- WHAT IS NEEDED
From the line containing "This screenshot has height=447, width=666." to the end of the entries, return every line exactly, both ends included, and add nothing.

- Items listed in a dataset
*-*-*

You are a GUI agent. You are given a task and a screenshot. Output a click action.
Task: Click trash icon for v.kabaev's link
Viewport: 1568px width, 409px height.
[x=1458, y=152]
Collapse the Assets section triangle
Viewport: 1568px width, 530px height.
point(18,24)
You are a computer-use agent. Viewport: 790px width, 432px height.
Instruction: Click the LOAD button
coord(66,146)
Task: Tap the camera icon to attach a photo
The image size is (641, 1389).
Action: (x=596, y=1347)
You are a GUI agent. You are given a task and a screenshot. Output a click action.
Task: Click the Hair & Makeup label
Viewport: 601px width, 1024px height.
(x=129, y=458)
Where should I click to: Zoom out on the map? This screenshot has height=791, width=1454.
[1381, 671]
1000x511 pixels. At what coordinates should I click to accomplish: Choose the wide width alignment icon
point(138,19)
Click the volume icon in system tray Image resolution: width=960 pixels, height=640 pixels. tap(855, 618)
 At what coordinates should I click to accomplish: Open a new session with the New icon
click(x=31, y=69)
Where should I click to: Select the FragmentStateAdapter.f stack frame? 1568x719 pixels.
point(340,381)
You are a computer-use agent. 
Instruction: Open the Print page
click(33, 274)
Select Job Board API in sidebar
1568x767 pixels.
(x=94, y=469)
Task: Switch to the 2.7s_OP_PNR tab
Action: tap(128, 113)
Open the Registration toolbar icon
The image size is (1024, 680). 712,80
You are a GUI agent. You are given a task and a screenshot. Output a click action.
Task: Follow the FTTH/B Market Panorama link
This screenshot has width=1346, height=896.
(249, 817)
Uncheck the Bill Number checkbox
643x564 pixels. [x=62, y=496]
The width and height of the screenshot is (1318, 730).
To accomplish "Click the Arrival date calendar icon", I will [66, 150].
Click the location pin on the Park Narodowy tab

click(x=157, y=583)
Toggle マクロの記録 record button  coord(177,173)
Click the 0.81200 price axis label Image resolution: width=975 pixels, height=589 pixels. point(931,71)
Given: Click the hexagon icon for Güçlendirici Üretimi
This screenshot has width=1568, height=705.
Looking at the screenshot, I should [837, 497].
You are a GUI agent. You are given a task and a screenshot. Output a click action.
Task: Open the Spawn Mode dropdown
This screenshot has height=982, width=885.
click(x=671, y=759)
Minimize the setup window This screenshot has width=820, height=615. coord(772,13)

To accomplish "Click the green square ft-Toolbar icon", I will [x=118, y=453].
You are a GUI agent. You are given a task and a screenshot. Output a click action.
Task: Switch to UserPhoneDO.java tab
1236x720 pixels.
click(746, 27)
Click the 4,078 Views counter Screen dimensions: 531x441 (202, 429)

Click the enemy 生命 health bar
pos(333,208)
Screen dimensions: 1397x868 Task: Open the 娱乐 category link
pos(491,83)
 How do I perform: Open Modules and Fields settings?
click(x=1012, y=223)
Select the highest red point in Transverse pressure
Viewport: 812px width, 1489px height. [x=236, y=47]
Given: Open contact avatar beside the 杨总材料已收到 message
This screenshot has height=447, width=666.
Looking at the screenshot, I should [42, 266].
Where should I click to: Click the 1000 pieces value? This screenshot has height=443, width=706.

*-*-*

- WRITTEN SOLUTION
This screenshot has height=447, width=666.
Looking at the screenshot, I should [42, 266].
Where should I click to: Click the 1000 pieces value? This screenshot has height=443, width=706.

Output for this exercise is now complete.